10 Reasons Being A Stay-At-Home Mom Is The Only Job For Me
Throughout their lives, many women must ask themselves the million-dollar question, "Should I be a housewife or a working mom?"
Both have pros and cons.
Both are personal choices, and both have sacrifices.
In reality, it comes down to this: You work because your husband doesn't make enough money; you want the extra income and don't want to sacrifice your lifestyle; you would rather have a nanny take care of your kids or you're a single mom with no financial support.
In my opinion, if a woman wants to spend more than 40 hours a week working for a company, making them millions and making herself tens or hundreds of thousands, she should go right ahead.
That's her choice.
As for me?
Where are my babies at?
I'm a mama bear right down to my core.
I take care of my home, my husband and my babies.
My home is my throne.
Here is a list of 10 reasons my ass will be at home, happy and satisfied:
1. I want my children to feel my love.
I want to be the first one they see when they wake up and the last person who kisses them goodnight.
I want them to feel my affection in every task I do for them: preparing their meals, giving them a shower, taking them out, cleaning their bedroom and dressing them.
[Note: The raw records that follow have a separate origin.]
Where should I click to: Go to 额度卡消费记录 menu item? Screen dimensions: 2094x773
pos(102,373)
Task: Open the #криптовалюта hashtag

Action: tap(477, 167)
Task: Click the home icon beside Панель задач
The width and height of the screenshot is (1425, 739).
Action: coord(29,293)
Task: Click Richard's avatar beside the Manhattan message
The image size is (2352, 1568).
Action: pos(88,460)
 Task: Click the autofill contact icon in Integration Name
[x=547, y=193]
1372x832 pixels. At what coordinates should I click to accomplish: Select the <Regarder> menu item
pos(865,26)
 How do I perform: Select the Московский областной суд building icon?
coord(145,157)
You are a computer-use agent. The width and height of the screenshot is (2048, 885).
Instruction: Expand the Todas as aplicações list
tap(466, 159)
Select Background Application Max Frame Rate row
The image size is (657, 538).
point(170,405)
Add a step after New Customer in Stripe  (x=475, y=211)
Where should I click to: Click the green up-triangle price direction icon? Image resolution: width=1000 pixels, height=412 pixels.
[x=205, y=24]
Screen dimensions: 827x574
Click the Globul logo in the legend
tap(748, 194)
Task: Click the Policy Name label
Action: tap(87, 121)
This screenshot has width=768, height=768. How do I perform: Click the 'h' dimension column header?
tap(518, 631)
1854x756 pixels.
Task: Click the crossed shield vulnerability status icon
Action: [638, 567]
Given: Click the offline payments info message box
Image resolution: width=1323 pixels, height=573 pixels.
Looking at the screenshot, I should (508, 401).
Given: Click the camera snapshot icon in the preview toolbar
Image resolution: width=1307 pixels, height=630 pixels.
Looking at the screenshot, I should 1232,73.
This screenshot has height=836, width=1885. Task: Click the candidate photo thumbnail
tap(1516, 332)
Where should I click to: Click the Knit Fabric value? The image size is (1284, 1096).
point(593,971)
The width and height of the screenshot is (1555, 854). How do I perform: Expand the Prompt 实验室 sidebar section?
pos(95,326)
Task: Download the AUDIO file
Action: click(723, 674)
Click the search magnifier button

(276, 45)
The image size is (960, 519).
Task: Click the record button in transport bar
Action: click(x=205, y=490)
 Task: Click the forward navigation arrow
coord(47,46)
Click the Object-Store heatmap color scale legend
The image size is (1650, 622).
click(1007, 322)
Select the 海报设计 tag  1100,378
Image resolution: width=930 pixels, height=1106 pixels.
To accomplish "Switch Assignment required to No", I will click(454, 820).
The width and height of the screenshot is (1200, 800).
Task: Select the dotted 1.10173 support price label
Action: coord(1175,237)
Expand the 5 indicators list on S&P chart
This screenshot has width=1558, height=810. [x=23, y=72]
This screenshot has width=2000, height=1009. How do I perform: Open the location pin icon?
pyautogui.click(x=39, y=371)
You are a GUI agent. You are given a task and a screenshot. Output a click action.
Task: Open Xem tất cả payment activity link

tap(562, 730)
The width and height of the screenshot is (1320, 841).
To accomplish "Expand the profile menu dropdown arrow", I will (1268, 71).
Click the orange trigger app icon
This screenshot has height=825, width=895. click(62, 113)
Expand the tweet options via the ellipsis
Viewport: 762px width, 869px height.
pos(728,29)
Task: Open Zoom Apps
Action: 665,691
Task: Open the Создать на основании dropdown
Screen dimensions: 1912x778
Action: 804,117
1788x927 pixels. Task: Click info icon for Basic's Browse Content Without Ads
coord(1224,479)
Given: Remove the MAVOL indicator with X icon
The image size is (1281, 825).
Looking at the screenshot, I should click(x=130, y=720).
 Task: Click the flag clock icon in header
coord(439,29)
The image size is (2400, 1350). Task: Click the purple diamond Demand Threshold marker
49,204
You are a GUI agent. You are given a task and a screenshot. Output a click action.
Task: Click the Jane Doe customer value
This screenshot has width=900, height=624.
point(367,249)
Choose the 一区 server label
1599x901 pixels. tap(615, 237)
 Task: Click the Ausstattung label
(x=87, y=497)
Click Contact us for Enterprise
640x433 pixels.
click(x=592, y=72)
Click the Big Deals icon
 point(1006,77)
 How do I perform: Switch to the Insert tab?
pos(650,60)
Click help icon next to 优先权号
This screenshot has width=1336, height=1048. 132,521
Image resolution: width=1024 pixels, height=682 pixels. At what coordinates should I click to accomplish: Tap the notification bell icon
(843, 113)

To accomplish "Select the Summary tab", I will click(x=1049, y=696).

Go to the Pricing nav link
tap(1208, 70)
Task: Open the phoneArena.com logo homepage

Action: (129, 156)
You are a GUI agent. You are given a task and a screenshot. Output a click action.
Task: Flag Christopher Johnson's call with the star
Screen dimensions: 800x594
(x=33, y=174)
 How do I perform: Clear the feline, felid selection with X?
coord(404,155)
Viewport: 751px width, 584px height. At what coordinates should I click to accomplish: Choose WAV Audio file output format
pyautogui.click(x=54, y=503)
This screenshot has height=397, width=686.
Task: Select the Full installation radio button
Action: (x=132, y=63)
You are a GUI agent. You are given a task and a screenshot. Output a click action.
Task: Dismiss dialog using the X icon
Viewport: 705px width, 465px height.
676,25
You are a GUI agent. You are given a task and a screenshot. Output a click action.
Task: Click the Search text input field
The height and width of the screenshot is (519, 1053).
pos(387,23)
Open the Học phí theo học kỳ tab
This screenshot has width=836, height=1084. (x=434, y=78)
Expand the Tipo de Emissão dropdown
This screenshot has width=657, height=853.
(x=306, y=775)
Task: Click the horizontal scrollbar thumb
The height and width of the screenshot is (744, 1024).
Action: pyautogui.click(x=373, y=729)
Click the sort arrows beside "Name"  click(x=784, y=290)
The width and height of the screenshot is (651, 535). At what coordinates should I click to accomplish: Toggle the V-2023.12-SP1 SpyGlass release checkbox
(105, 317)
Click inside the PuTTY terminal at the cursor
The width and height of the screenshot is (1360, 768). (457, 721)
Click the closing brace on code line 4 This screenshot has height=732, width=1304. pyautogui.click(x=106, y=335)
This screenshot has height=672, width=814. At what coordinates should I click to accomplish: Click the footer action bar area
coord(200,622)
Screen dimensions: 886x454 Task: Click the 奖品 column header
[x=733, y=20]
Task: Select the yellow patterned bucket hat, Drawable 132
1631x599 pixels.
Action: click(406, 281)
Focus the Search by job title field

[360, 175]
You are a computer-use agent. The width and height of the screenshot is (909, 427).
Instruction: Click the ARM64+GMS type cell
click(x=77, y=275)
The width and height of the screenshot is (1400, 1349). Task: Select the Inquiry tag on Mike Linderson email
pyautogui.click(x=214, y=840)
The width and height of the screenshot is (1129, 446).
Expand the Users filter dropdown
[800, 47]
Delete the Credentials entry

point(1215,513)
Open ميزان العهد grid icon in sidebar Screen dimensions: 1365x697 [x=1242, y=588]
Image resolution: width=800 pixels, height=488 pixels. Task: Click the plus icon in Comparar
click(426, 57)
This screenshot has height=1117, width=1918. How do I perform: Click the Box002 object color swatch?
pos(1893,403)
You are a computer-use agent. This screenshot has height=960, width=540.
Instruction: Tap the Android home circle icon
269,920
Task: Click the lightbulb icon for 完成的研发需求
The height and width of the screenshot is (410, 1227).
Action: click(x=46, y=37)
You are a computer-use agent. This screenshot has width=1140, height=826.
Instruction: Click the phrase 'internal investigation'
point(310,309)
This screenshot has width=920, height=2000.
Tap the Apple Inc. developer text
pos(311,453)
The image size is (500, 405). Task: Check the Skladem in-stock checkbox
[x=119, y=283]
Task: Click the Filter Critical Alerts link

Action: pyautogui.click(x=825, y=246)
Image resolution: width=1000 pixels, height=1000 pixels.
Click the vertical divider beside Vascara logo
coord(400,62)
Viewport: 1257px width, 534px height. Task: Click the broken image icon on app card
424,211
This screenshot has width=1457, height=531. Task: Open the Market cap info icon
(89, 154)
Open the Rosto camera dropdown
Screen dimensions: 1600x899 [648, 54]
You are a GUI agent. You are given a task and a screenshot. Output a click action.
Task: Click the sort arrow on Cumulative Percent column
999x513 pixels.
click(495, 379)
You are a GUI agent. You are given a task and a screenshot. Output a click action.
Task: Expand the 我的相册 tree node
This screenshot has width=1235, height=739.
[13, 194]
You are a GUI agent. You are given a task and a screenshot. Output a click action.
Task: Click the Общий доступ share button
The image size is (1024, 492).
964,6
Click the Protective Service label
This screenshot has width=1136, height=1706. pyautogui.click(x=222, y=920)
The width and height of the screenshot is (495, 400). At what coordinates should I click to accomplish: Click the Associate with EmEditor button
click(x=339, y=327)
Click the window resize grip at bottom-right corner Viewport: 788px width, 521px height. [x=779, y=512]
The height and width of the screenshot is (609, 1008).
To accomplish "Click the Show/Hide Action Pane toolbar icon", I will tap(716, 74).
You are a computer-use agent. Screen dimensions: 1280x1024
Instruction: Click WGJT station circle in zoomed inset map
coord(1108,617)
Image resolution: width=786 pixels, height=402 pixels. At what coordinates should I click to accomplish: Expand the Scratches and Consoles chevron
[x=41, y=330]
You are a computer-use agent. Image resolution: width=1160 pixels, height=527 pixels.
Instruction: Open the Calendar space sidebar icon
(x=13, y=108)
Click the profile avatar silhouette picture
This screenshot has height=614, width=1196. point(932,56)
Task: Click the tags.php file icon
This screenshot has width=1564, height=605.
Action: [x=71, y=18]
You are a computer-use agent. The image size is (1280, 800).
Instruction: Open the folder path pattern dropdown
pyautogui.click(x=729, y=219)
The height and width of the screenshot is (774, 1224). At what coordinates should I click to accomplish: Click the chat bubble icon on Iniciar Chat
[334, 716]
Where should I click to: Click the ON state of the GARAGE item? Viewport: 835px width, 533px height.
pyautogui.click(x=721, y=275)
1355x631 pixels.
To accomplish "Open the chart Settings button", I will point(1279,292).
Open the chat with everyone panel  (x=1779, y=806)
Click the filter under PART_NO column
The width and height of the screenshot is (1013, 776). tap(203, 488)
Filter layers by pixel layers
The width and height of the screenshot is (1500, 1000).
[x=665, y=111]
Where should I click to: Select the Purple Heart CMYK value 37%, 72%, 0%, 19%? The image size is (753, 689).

Everything I do for them I do out of affection, not obligation.
2. I want an emotional relationship with my children, not a financial one.
If I work and provide them with material items, our relationship will become a financial bond.
Sure, they may have the best clothes and best gadgets.
But once they have grown up and can provide for themselves, what is left?
3. I want to feed my children.
I'm a mama bear, which means I provide nutrition to my children.
I want to ensure they are eating breakfast, lunch and dinner with the meals I have made for them with love and care.
Nothing makes mama bear happier than knowing her children are well-fed.
4. I want them to come home to a clean house.
Yes, that’s right.
“Cleanliness is next to godliness,” and “A messy bed is a messy head.”
I want my husband and children to come home every day to a clean, organized home.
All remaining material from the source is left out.